_Quoted passage:_
==========

The November Barack Obama was elected President of the United States of America there was a black man singing the blues on the A-train downtown. His hair was braided and pulled back in a ponytail. He held a brown paper bag lightly filled with change that he shook from time to time. Bowing at the waist, he held one hand out towards his reluctant audience, thumb and index finger pressed gently together, and his song was all about being alone in the world.
‘Ladies and gentlemen,’ the man said when he was through singing, ‘that there was a song by the legendary Sam Cooke. Ladies and gentleman, right now as we travel on this train, a change is coming, a change is coming to America. I want to tell you something. Every day you open your eyes, consider it a blessing. Consider it a blessing because it means that you have been given one more chance, one more chance to get it right. Thank you, ladies and gentleman,’ the man said. ‘Thank you for listening.’ No-one applauded, or said anything, no-one put any money in the paper bag and the man stood there at the far end of the carriage.
The A train to Far Rockaway, Beach 90th Street, Queens, New York is hardly the place where a journey to attempt to surf some of the biggest waves in the world should begin. While it harbors a robust surfing community, Rockaway serves up at best, and very occasionally, four to six footers from the frigid Atlantic abutting. Nevertheless, the spot has held a fascination for me ever since reading an article in a surf magazine about the scene down there. It was illustrated by grainy, black-and-white images of locals caked head to foot in rubber and slipping through snow-covered sand to get to the water. I was captivated.
Already during my stay then in New York, the area had drawn the attention of the New York Times. Under the headline ‘From the Streets to the Libraries’, an article detailed how the Queens Public Library had become the highest-circulation public library system in the United States, driven by so-called urban fiction, also dubbed street or ‘gangsta’ lit. ‘In one book,’ I read in the Times, ‘the hero spirals toward a violent death dealing drugs on the streets of Laurelton, witnessing, along the way, a baby ripped apart by bullets. In another, a convict plots the seduction of his prison psychotherapist’.

==========

_Information shown:_
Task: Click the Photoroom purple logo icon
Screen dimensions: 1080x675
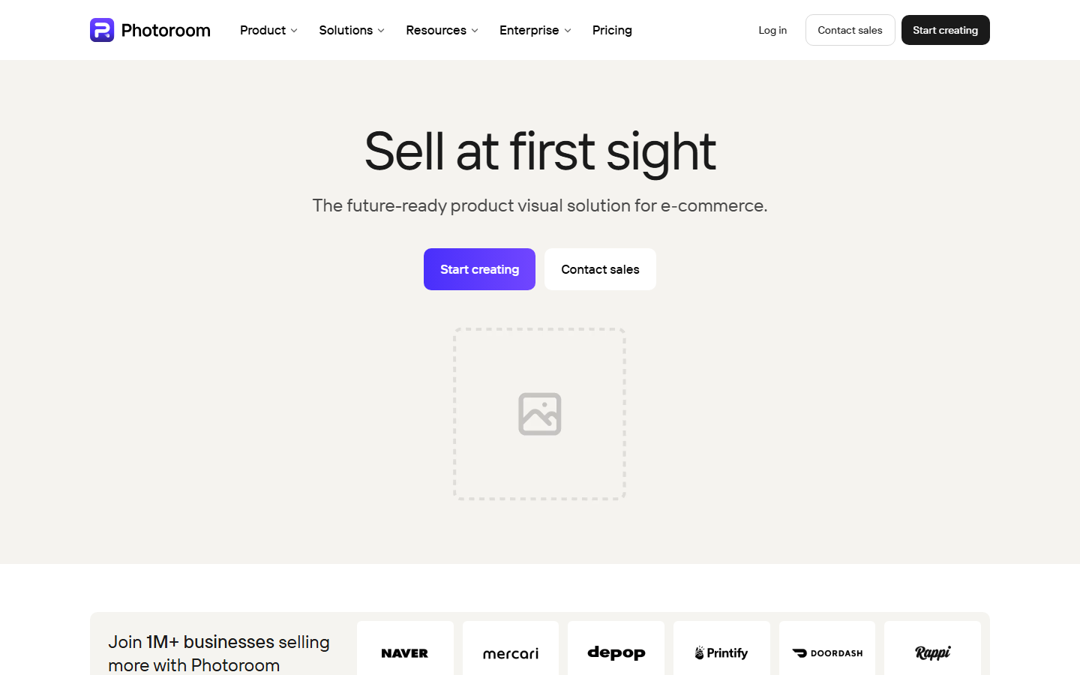Action: 102,30
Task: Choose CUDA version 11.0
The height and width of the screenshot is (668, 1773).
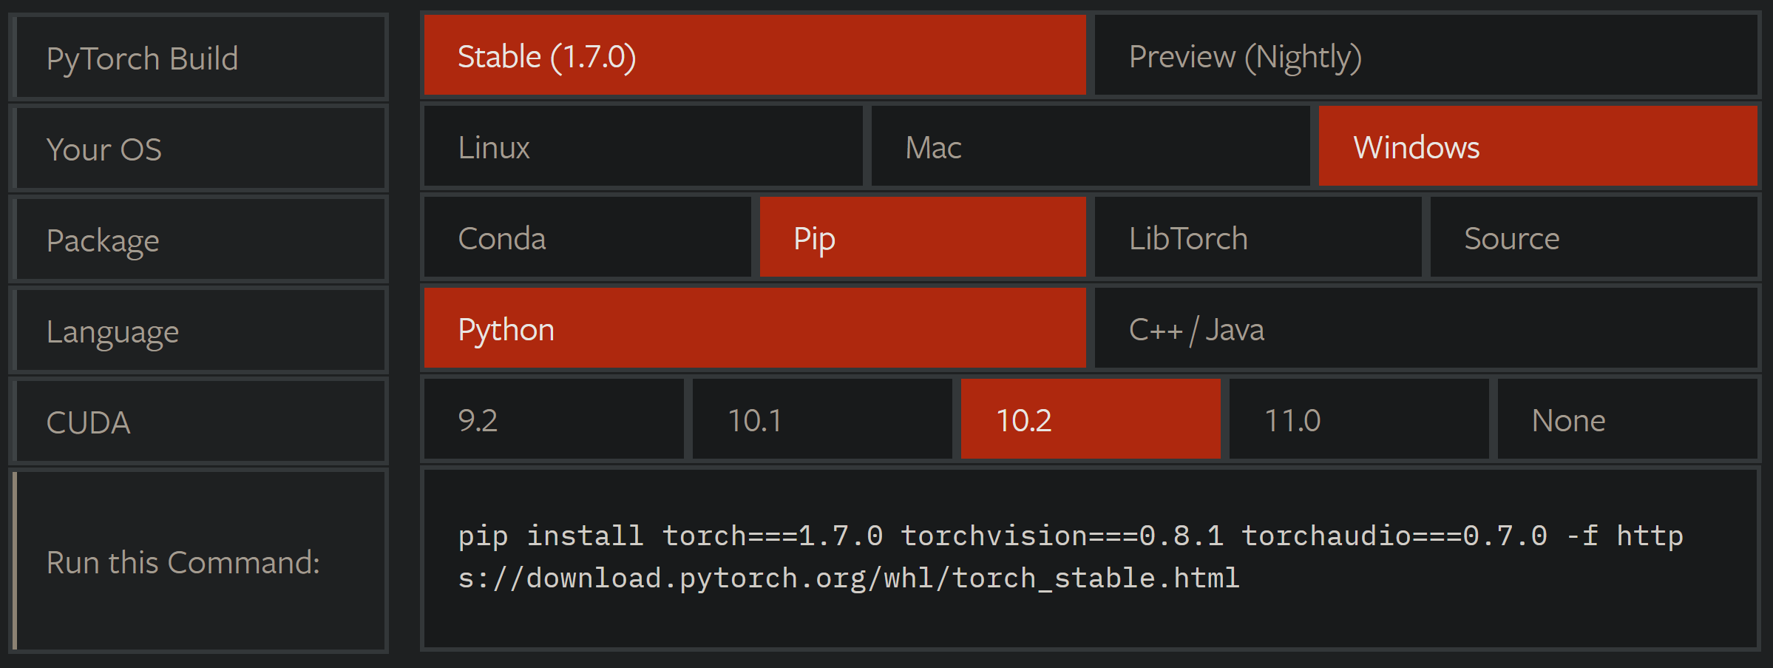Action: point(1358,420)
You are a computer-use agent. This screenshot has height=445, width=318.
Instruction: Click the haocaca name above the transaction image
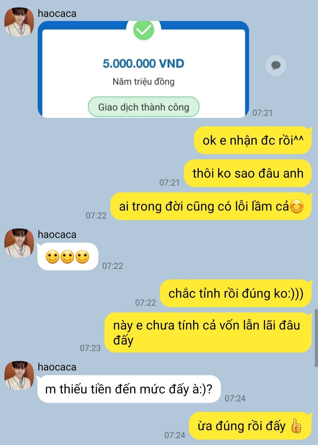point(57,14)
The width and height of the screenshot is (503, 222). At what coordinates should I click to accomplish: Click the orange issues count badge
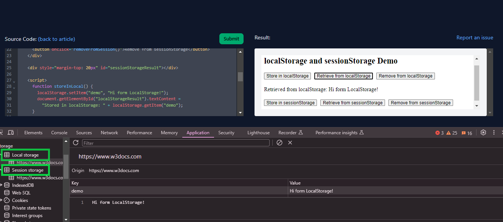(x=467, y=133)
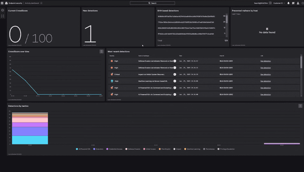Open CrowdScore over time options menu

pos(101,52)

==========

_To do:_
**a)** Do these statements agree with the A-train passage? Answer yes or no for each, quoting the words that decide it.
(i) The singer on the train held a paper bag with change in it.
(ii) Passengers put money in the singer's bag after his song.
(iii) Rockaway regularly gets waves bigger than six feet.
**b)** Output the A-train passage from "The A train" up to and including "I was captivated.".

_Results for each task:_
**a)**
(i) Yes: "He held a brown paper bag lightly filled with change that he shook from time to time."
(ii) No: "no-one put any money in the paper bag"
(iii) No: "Rockaway serves up at best, and very occasionally, four to six footers from the frigid Atlantic abutting."

**b)**
The A train to Far Rockaway, Beach 90th Street, Queens, New York is hardly the place where a journey to attempt to surf some of the biggest waves in the world should begin. While it harbors a robust surfing community, Rockaway serves up at best, and very occasionally, four to six footers from the frigid Atlantic abutting. Nevertheless, the spot has held a fascination for me ever since reading an article in a surf magazine about the scene down there. It was illustrated by grainy, black-and-white images of locals caked head to foot in rubber and slipping through snow-covered sand to get to the water. I was captivated.